=== PROBLEM DETAILS ===
Extract every line of the data below that contains the string "icon", copying each line in full.
::::
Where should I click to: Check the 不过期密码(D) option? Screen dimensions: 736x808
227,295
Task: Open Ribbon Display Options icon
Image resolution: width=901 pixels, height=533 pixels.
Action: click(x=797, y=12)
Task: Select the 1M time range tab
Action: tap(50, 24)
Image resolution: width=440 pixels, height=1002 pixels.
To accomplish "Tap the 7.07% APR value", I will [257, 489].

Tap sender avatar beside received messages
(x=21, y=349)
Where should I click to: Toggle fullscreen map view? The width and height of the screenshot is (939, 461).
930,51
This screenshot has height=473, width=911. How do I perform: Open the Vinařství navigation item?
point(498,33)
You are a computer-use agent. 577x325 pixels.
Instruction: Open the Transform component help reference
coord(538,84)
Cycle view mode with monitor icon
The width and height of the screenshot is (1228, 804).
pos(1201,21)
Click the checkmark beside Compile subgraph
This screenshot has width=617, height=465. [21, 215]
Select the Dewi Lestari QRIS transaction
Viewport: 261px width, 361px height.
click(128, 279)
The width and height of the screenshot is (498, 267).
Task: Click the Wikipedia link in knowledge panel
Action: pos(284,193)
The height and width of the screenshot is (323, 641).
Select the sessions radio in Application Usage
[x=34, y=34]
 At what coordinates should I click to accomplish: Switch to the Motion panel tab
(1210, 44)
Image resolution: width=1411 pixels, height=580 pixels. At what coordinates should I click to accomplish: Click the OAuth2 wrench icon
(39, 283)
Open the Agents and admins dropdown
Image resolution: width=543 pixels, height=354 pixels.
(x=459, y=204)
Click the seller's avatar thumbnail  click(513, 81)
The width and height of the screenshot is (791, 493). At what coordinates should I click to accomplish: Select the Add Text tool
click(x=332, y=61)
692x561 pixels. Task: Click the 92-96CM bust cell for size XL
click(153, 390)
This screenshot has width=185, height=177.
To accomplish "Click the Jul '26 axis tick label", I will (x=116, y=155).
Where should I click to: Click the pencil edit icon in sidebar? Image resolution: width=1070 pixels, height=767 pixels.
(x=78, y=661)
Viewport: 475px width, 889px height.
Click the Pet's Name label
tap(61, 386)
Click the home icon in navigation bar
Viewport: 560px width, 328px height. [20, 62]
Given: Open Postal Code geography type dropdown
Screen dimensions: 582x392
::::
=== RESPONSE TO THIS TASK ===
Task: Open Ribbon Display Options icon
Cycle view mode with monitor icon
Image resolution: width=1411 pixels, height=580 pixels. At what coordinates should I click to accomplish: Click the OAuth2 wrench icon
Where should I click to: Click the pencil edit icon in sidebar? Image resolution: width=1070 pixels, height=767 pixels.
Click the home icon in navigation bar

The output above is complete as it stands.